2012년 4월 18일 수요일 오전 1:06
I have a cluster with N nodes. My workflow requires a job that contains task A and B. Task A is to be executed using 1 node only. Task B is dependent on A and is to be executed using all nodes.
I had set task A MinimumNumberOfNodes and MaximumNumberOfNodes to be 1, task B MinimumNumberOfNodes to 1 and MaximumNumberOfNodes to be N. When I run my job, task A uses the first node and task B started using the same node after task A even when there are N nodes available.
Is it possible to configure it to use N nodes for task B instead of only 1 node?
Thanks in advance
- 이동됨 Don PatteeModerator 2012년 5월 13일 일요일 오전 2:56 (From:Windows HPC Server Developers - General)
2012년 4월 18일 수요일 오후 6:09what's the min/max nodes configuration of your job? and what's the grow/shrink policy of your scheduler?
2012년 4월 19일 목요일 오전 2:11
The min is 1 and max is N for the job. I did a checked on the allocated resources after the job is completed and it displays all the N nodes. I did not set the grow/shrink policy and left it default.
2012년 4월 19일 목요일 오후 9:11
Could you try to set Task B to run on min of N nodes and max of N nodes as well? Because if you wish Task B to run on all the nodes, you have to specify it to use all the nodes. Does this make sense?
Also, if you don't mind, could you share your job xml file? This will give us an opportunity to take a closer at your problem and understand it better.
2012년 4월 20일 금요일 오전 12:58
If I were to set the min nodes of Task B to N, it would mean that Task B cannot start if there are less than N nodes available. I want the task to start as long as there is at least 1 node and will use more if available.
Sorry I couldn't retrieve the xml out as it is in a different network.
2012년 4월 27일 금요일 오후 5:56
This is a very interesting user scenario, I just tried it and got a repro. I talked to the developer and the answer is that Job scheduler only automatically grows a job once in a while, say if a job has 1000 tasks, where Task 2 to 1000 are like your Task B, the task will start to grow after a while, say 5 tasks for example. In your scenario, at the end of Task A it looks at the next task B, and see the currently assigned node #(1) satisfies the minimum requirement of Task B, so it launches TAsk B with 1 node.
I have filed a bug to the development team doing this and we will try to get this into our next realease.
In the meanwhile, I suggest you try one of the following alternatives:
1. Set your Task B to run with minimum of Y nodes, where 1<Y<N, so that it at least get Y nodes
2. Set task A to be a "node preparation task" before task B, so that Task B is not affected by Task A. However, this means that your Task A will run once on each node Task B runs at, you probably have to do some work to allow this to happen.
Thank you again for bringing this issue to us!
2012년 4월 27일 금요일 오후 5:58
Oh, and here is what you need for node preparation task
2012년 5월 7일 월요일 오전 1:21
Thanks for the clarification and suggestion.

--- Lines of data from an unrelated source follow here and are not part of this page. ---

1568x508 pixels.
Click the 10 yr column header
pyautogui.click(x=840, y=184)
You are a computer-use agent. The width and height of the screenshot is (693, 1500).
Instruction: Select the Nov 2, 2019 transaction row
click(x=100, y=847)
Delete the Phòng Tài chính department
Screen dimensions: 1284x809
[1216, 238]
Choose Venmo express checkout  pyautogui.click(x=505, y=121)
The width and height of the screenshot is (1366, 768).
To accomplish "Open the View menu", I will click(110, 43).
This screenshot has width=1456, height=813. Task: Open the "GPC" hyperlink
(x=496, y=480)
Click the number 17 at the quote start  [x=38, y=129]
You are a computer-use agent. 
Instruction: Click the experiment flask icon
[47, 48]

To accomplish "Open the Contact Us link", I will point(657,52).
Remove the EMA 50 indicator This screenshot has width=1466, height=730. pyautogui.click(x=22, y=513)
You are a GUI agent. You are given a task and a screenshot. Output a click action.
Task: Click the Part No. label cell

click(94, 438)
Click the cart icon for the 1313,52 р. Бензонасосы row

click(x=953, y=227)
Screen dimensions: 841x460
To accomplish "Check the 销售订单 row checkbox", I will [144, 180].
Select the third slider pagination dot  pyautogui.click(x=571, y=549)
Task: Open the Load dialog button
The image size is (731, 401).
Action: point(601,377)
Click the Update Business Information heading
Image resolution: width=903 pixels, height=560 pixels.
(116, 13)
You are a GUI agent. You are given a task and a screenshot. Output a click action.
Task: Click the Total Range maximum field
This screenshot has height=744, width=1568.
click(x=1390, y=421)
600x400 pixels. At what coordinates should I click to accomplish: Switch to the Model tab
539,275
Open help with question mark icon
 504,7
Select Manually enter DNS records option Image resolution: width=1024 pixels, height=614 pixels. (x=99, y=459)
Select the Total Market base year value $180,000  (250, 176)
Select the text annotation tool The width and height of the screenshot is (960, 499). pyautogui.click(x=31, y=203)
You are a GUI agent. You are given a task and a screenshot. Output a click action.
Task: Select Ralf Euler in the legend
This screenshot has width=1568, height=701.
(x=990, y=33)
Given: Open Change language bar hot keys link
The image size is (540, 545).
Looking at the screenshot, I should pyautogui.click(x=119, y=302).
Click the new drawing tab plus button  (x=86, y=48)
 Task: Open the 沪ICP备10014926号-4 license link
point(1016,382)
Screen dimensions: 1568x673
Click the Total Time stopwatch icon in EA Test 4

I will find a workaround for the time being. Will look forward to have this bug solve in the next release :)
2012년 5월 7일 월요일 오후 5:30
Thanks for your understanding! As you know we are very late into the current developmetn cycle, I'm afraid this bug won't get fixed in the next release. That being said, it is definitely on our radar and we will strive to get it fixed in the earliest time possible. Thank you again reporting this to us!